EXTRAIT À LIRE:
########################################

Sofia
de Olivier Duculot

critiqué par Débézed, le 4 septembre 2024
(Besançon - 77 ans)


La note:  étoiles
L'argent ne fait toujours pas le bonheur
Sofia, jeune fille belle et douée, initie à l’amour Victor, le fils d’un célèbre chirurgien esthétique qui a invité ses amis pour une fête dans la luxueuse villa de ses parents. Sofia est une fille mal aimée, elle n’était pas désirée par ses parents et surtout elle est plus belle que sa mère et que sa sœur la fille adulée de celle-ci. Sa mère a la poitrine menue comme son autre fille chérie, elle ne supporte pas que Sofia ait une poitrine généreuse attirant le regard, et même plus, des hommes et surtout qu’elle soit diagnostiquée surdouée.

Sofia ne supporte pas ses parents, sa mère autoritaire qui ne l’aime pas et son père totalement transparent à la maison. Elle ne travaille plus à l’école, se laisse aller et finit même par accepter une réduction mammaire imposée par sa mère. L’opération est réalisée par Paul, l’assistant d’Yves, le père de Victor, richissime propriétaire de plusieurs cliniques de chirurgie esthétique. Paul est un brillant chirurgien mais pour réussir sa carrière et gagner énormément d’argent pour épater sa femme, il s’adonne à la boisson pour tenir le coup et opérer de plus en plus de patients. Le jour où il doit réduire les seins de Sofia il est ivre et c’est un véritable massacre qu’il commet sur la poitrine de la jeune fille estropiée à jamais.

Après une dure traversée du deuil de ses seins, Sofia, pleine de résilience et de courage, commence des études de médecine à Montréal où elle s’installe pour de longues années sans aucun contact avec les siens. Sa mère vient enfin la visiter et elle reprend contact avec Yves, le chirurgien père de Victor qui l’avait charmée lors de la fête organisée par son fils. Ils s’aiment encore sans se l’être jamais dit…

Avec cette histoire pleine de cruauté et de désamour, Olivier, décortique les travers de la médecine esthétique où les médecins travaillent comme des forcenés pour gagner toujours plus d’argent pour alimenter leur réussite factice fondée sur leur splendide résidence, leurs superbes maitresses, leur femme cultivée et distinguée, leurs rutilants bolides, leurs fringues et bijoux de marque… Mais travailler ne suffit il faut aussi avoir recours à quelques arnaques : tarifs exorbitants, dessous de table indus, fraude du fisc, ne pas trop payer son personnel, … tout ce qui sera découvert quand les autorités mettront leur nez dans les pratiques d’Yves et Paul après le carnage subi par Sofia.

########################################

DONNÉES RECUEILLIES:
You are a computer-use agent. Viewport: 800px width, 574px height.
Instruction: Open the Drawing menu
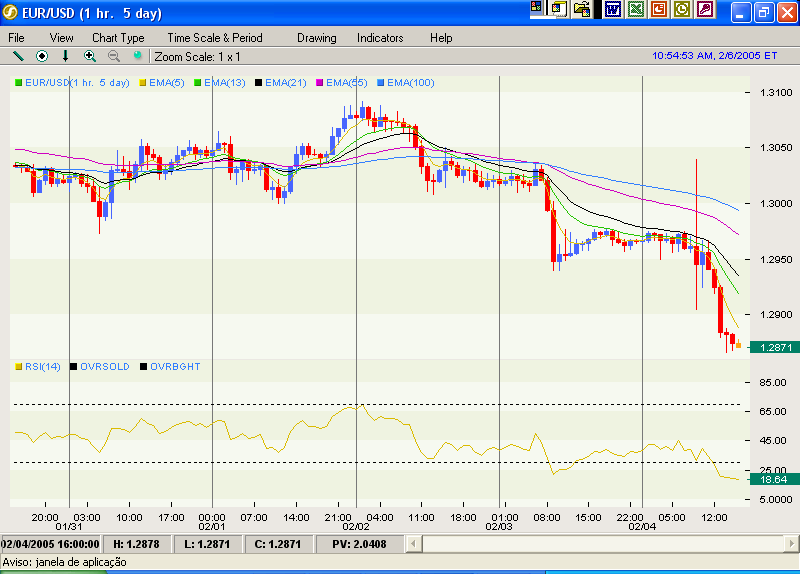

########################################

EXERCICES À FAIRE:
A. Selon l'extrait à lire, les affirmations suivantes sont-elles exactes ? (i) Paul est ivre le jour où il opère Sofia. (ii) Sofia part étudier la médecine à Paris. (iii) Le père de Sofia se montre autoritaire à la maison. Répondez par oui ou par non et citez chaque fois les mots décisifs de l'extrait.
B. Relevez dans l'extrait à lire toutes les arnaques auxquelles, d'après la critique, les médecins ont recours.
C. Prolongez la critique consacrée à Sofia en reprenant après sa dernière phrase.

RÉPONSES PAR EXERCICE:
A.
(i) Oui : « Le jour où il doit réduire les seins de Sofia il est ivre ».
(ii) Non : « commence des études de médecine à Montréal ».
(iii) Non : « sa mère autoritaire qui ne l’aime pas et son père totalement transparent à la maison ».

B.
- tarifs exorbitants
- dessous de table indus
- fraude du fisc
- ne pas trop payer son personnel

C.
Olivier dessine ainsi le portrait de ces nouveaux riches qui veulent paraître, montrer qu’ils ont réussi, qu’ils sont les plus riches et le plus puissants, qu’ils peuvent s’affranchir des lois et règlements, des codes et usages professionnels et moraux, qu’ils sont au-dessus de la société, qu’ils sont les meilleurs, les plus forts, le plus doués, qu’ils ont toujours raison. Que le monde s’organise autour de leur nombril ! Que tout leur est dû, surtout le respect !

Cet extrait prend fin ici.